Atenção: esta reportagem contém detalhes que podem ser sensíveis para alguns leitores.
Em maio de 1983, Andrew Mould encontrou um objeto sólido arredondado, enterrado na turfa em um pântano chamado Lindow Moss em Cheshire, no noroeste da Inglaterra. O objeto lembrava uma antiga bola de futebol feita de couro, mas um olhar mais atento revelou que se tratava de algo muito mais assustador.
“Nós limpamos tudo e sabíamos que era um crânio”, segundo Mould. No seu interior, havia até uma substância amarelada que ele soube depois que se tratava dos restos do cérebro.
Encontrar restos humanos no pântano não é totalmente uma surpresa.

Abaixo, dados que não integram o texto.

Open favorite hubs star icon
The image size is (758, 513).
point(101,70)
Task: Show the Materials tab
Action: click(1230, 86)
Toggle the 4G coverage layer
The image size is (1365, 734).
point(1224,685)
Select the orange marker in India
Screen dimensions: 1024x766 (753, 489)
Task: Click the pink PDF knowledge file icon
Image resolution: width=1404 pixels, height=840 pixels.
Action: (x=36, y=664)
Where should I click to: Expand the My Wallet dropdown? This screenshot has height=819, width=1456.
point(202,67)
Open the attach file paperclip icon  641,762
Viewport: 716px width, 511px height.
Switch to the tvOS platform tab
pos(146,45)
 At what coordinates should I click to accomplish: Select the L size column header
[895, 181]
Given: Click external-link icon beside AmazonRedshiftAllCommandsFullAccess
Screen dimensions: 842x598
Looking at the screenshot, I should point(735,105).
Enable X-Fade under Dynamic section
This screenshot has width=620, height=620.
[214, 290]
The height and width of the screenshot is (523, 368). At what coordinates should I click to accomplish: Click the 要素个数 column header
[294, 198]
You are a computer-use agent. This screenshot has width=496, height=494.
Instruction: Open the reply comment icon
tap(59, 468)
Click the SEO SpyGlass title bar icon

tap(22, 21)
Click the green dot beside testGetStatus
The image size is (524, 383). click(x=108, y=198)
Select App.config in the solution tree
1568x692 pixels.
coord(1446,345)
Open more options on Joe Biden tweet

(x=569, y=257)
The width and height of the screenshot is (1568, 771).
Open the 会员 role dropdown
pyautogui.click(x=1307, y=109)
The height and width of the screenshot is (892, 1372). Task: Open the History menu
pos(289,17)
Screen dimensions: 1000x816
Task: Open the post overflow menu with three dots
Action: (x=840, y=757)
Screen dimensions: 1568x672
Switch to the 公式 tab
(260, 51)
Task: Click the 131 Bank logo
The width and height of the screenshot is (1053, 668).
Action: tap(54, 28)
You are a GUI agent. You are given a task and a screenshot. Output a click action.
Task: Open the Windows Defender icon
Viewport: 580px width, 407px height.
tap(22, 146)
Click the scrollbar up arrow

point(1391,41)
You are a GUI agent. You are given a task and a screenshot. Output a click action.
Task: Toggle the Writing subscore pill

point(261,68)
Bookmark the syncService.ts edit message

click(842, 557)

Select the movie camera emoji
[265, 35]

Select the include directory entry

Há séculos existem relatos de partes de corpos vindas à superfície em pântanos similares a Lindow Moss em todo o norte da Europa.
O corte de turfa era o negócio familiar de Mould. Muitos dos seus parentes trabalhavam no pântano e ele viajava para Lindow Moss desde que era criança para ver seu pai cortar a turfa.
Mould já havia lido sobre esses casos e ele próprio havia encontrado “pedaços” de corpos durante o seu trabalho, mas este caso era diferente. Ele então fez o que a maioria das pessoas faria e informou a polícia.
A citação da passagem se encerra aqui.